▶ [Required task]: Put these lines into a numbered list, leaving out the blank lines, for all of the entries below.

[Extracted data entries]

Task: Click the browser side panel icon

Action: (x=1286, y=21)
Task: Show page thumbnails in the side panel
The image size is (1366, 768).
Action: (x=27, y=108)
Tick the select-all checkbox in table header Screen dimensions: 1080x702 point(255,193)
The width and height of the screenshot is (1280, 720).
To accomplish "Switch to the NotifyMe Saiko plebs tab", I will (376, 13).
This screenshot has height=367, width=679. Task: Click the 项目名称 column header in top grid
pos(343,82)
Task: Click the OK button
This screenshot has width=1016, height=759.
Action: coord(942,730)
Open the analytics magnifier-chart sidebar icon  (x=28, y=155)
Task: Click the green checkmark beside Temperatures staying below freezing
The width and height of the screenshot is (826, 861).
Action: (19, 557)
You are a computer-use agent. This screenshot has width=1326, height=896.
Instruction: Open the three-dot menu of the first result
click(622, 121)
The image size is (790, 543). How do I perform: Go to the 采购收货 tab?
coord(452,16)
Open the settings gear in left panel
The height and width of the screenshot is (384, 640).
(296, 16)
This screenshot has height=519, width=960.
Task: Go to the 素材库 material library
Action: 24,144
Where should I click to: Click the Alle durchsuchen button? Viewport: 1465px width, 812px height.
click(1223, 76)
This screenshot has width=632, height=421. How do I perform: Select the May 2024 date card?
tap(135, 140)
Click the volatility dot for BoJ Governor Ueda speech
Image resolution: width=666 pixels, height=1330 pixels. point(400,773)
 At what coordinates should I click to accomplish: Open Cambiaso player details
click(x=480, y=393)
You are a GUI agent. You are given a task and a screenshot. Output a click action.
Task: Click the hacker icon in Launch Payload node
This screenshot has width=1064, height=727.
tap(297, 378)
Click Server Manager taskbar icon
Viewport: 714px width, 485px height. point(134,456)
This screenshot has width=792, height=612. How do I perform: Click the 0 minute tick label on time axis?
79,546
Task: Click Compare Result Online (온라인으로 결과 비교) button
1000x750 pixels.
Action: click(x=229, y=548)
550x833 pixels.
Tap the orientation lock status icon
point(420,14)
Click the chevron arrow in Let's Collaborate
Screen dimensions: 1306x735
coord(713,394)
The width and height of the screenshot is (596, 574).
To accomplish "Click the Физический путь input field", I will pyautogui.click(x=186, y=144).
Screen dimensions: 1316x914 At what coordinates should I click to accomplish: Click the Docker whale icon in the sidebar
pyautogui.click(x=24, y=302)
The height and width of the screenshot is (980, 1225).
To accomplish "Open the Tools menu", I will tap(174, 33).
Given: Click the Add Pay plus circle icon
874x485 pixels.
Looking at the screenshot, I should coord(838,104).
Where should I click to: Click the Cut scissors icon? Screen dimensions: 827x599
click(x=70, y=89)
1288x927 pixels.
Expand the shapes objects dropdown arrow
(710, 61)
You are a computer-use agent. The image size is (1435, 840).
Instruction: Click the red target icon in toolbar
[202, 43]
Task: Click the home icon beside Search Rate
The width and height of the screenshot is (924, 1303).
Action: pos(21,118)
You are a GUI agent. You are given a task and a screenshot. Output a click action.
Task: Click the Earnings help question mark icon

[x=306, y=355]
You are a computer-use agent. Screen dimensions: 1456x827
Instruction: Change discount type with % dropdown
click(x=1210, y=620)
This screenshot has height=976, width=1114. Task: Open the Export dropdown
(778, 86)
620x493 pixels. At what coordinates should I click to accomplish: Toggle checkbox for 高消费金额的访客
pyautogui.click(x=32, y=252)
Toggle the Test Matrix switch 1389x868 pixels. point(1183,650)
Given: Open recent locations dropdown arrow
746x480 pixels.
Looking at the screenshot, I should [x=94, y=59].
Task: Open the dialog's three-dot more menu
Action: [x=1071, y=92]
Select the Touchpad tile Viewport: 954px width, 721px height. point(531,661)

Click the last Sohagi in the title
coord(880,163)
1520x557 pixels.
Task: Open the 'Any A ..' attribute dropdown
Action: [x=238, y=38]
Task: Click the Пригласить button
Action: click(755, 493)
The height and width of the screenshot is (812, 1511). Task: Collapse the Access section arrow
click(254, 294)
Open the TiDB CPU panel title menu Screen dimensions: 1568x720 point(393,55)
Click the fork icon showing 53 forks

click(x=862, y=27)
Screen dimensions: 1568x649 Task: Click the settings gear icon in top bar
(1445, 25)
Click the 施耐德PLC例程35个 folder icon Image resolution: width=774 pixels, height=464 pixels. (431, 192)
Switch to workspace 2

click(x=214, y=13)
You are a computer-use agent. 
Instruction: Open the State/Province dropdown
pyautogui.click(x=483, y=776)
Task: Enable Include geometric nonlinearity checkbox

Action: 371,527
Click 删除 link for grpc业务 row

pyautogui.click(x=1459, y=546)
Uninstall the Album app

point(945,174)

▶ [Response to this exercise]:
1. Task: Click the browser side panel icon
2. Action: (x=1286, y=21)
3. Task: Show page thumbnails in the side panel
4. The image size is (1366, 768).
5. Action: (x=27, y=108)
6. Tick the select-all checkbox in table header Screen dimensions: 1080x702 point(255,193)
7. The width and height of the screenshot is (1280, 720).
8. To accomplish "Switch to the NotifyMe Saiko plebs tab", I will (376, 13).
9. This screenshot has height=367, width=679. Task: Click the 项目名称 column header in top grid
10. pos(343,82)
11. Task: Click the OK button
12. This screenshot has width=1016, height=759.
13. Action: coord(942,730)
14. Open the analytics magnifier-chart sidebar icon  (x=28, y=155)
15. Task: Click the green checkmark beside Temperatures staying below freezing
16. The width and height of the screenshot is (826, 861).
17. Action: (19, 557)
18. You are a computer-use agent. This screenshot has width=1326, height=896.
19. Instruction: Open the three-dot menu of the first result
20. click(622, 121)
21. The image size is (790, 543). How do I perform: Go to the 采购收货 tab?
22. coord(452,16)
23. Open the settings gear in left panel
24. The height and width of the screenshot is (384, 640).
25. (296, 16)
26. This screenshot has height=519, width=960.
27. Task: Go to the 素材库 material library
28. Action: 24,144
29. Where should I click to: Click the Alle durchsuchen button? Viewport: 1465px width, 812px height.
30. click(1223, 76)
31. This screenshot has width=632, height=421. How do I perform: Select the May 2024 date card?
32. tap(135, 140)
33. Click the volatility dot for BoJ Governor Ueda speech
34. Image resolution: width=666 pixels, height=1330 pixels. point(400,773)
35.  At what coordinates should I click to accomplish: Open Cambiaso player details
36. click(x=480, y=393)
37. You are a GUI agent. You are given a task and a screenshot. Output a click action.
38. Task: Click the hacker icon in Launch Payload node
39. This screenshot has width=1064, height=727.
40. tap(297, 378)
41. Click Server Manager taskbar icon
42. Viewport: 714px width, 485px height. point(134,456)
43. This screenshot has width=792, height=612. How do I perform: Click the 0 minute tick label on time axis?
44. 79,546
45. Task: Click Compare Result Online (온라인으로 결과 비교) button
46. 1000x750 pixels.
47. Action: click(x=229, y=548)
48. 550x833 pixels.
49. Tap the orientation lock status icon
50. point(420,14)
51. Click the chevron arrow in Let's Collaborate
52. Screen dimensions: 1306x735
53. coord(713,394)
54. The width and height of the screenshot is (596, 574).
55. To accomplish "Click the Физический путь input field", I will pyautogui.click(x=186, y=144).
56. Screen dimensions: 1316x914 At what coordinates should I click to accomplish: Click the Docker whale icon in the sidebar
57. pyautogui.click(x=24, y=302)
58. The height and width of the screenshot is (980, 1225).
59. To accomplish "Open the Tools menu", I will tap(174, 33).
60. Given: Click the Add Pay plus circle icon
61. 874x485 pixels.
62. Looking at the screenshot, I should coord(838,104).
63. Where should I click to: Click the Cut scissors icon? Screen dimensions: 827x599
64. click(x=70, y=89)
65. 1288x927 pixels.
66. Expand the shapes objects dropdown arrow
67. (710, 61)
68. You are a computer-use agent. The image size is (1435, 840).
69. Instruction: Click the red target icon in toolbar
70. [202, 43]
71. Task: Click the home icon beside Search Rate
72. The width and height of the screenshot is (924, 1303).
73. Action: pos(21,118)
74. You are a GUI agent. You are given a task and a screenshot. Output a click action.
75. Task: Click the Earnings help question mark icon
76. [x=306, y=355]
77. You are a computer-use agent. Screen dimensions: 1456x827
78. Instruction: Change discount type with % dropdown
79. click(x=1210, y=620)
80. This screenshot has height=976, width=1114. Task: Open the Export dropdown
81. (778, 86)
82. 620x493 pixels. At what coordinates should I click to accomplish: Toggle checkbox for 高消费金额的访客
83. pyautogui.click(x=32, y=252)
84. Toggle the Test Matrix switch 1389x868 pixels. point(1183,650)
85. Given: Open recent locations dropdown arrow
86. 746x480 pixels.
87. Looking at the screenshot, I should [x=94, y=59].
88. Task: Open the dialog's three-dot more menu
89. Action: [x=1071, y=92]
90. Select the Touchpad tile Viewport: 954px width, 721px height. point(531,661)
91. Click the last Sohagi in the title
92. coord(880,163)
93. 1520x557 pixels.
94. Task: Open the 'Any A ..' attribute dropdown
95. Action: [x=238, y=38]
96. Task: Click the Пригласить button
97. Action: click(755, 493)
98. The height and width of the screenshot is (812, 1511). Task: Collapse the Access section arrow
99. click(254, 294)
100. Open the TiDB CPU panel title menu Screen dimensions: 1568x720 point(393,55)
101. Click the fork icon showing 53 forks
102. click(x=862, y=27)
103. Screen dimensions: 1568x649 Task: Click the settings gear icon in top bar
104. (1445, 25)
105. Click the 施耐德PLC例程35个 folder icon Image resolution: width=774 pixels, height=464 pixels. (431, 192)
106. Switch to workspace 2
107. click(x=214, y=13)
108. You are a computer-use agent. 
109. Instruction: Open the State/Province dropdown
110. pyautogui.click(x=483, y=776)
111. Task: Enable Include geometric nonlinearity checkbox
112. Action: 371,527
113. Click 删除 link for grpc业务 row
114. pyautogui.click(x=1459, y=546)
115. Uninstall the Album app
116. point(945,174)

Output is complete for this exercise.